===== DOCUMENT SEGMENT =====
"Workin' at the Car Wash Blues" is a 1974 single written and recorded by Jim Croce. It was the third single released from his album I Got a Name. It reached a peak of #32 in July 1974, on the Billboard Hot 100. It is Croce's last Top 40 hit to date. It was also the fourth single released, including Christmas-themed release "It Doesn't Have To Be That Way", after Jim Croce's death in September 1973.

Content
Jim Croce described this song as having a "funky street feel". During a performance, he explained the song as "a story about a guy who thinks he thinks he should be ruling the universe somewhere, but he is really working at a car wash". Croce explained he came up with the idea for the song while in the military at Fort Jackson, running telephone cables on poles and thinking he should be doing something else. While on top of the pole, he thought about everyone in the same situation thinking they should be doing another "gig" and have a different job.
=====
Copy out the entire write-up on the song "Workin' at the Car Wash Blues" word for word.
===== DATASET EXTRACT =====
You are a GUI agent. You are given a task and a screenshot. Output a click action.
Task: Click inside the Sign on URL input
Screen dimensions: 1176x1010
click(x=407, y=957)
=====
* THE RESPONSE *
"Workin' at the Car Wash Blues" is a 1974 single written and recorded by Jim Croce. It was the third single released from his album I Got a Name. It reached a peak of #32 in July 1974, on the Billboard Hot 100. It is Croce's last Top 40 hit to date. It was also the fourth single released, including Christmas-themed release "It Doesn't Have To Be That Way", after Jim Croce's death in September 1973.

Content
Jim Croce described this song as having a "funky street feel". During a performance, he explained the song as "a story about a guy who thinks he thinks he should be ruling the universe somewhere, but he is really working at a car wash". Croce explained he came up with the idea for the song while in the military at Fort Jackson, running telephone cables on poles and thinking he should be doing something else. While on top of the pole, he thought about everyone in the same situation thinking they should be doing another "gig" and have a different job.